LISTED RECORDS –
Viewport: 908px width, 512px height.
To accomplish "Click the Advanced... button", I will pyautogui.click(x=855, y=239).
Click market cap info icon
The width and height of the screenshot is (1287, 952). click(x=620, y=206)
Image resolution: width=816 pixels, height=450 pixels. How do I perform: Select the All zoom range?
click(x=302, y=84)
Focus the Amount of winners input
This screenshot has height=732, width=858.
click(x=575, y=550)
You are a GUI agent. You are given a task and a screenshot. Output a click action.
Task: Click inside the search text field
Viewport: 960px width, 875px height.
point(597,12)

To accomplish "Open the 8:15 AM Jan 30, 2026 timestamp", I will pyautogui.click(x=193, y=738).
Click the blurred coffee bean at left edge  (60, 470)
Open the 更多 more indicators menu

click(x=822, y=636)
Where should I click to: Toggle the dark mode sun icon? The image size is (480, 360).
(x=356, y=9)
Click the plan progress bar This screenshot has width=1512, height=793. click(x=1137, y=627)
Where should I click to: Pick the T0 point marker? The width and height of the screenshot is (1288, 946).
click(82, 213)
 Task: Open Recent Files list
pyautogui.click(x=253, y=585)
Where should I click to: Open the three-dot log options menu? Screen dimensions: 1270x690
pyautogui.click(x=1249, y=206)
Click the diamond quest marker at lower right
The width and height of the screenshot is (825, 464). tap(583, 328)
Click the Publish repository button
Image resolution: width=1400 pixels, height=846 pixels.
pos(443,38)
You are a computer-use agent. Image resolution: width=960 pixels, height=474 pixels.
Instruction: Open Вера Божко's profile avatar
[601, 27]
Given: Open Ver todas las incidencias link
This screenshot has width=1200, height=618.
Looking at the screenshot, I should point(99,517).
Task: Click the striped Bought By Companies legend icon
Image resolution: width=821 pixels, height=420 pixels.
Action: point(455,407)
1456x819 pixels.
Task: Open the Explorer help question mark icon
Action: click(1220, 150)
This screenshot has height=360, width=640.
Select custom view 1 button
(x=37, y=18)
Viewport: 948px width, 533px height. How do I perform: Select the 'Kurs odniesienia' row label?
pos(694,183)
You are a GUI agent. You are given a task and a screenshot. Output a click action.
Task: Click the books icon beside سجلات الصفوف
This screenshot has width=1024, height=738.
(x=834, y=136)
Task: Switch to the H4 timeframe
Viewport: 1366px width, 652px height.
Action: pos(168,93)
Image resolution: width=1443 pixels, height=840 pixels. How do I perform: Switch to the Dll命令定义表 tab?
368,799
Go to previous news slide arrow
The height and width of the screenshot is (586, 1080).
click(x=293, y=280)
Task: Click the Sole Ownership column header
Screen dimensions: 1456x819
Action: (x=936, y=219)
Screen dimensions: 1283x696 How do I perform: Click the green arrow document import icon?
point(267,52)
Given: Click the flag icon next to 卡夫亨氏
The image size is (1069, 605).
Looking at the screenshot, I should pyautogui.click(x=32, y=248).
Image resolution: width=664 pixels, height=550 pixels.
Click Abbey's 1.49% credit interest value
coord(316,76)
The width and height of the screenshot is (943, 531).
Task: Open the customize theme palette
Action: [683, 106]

TASK INSTRUCTIONS –
Search the material for the word "will". Each line where it is found must be copied.

OUTPUT OF THE TASK –
To accomplish "Click the Advanced... button", I will pyautogui.click(x=855, y=239).
To accomplish "Open the 8:15 AM Jan 30, 2026 timestamp", I will pyautogui.click(x=193, y=738).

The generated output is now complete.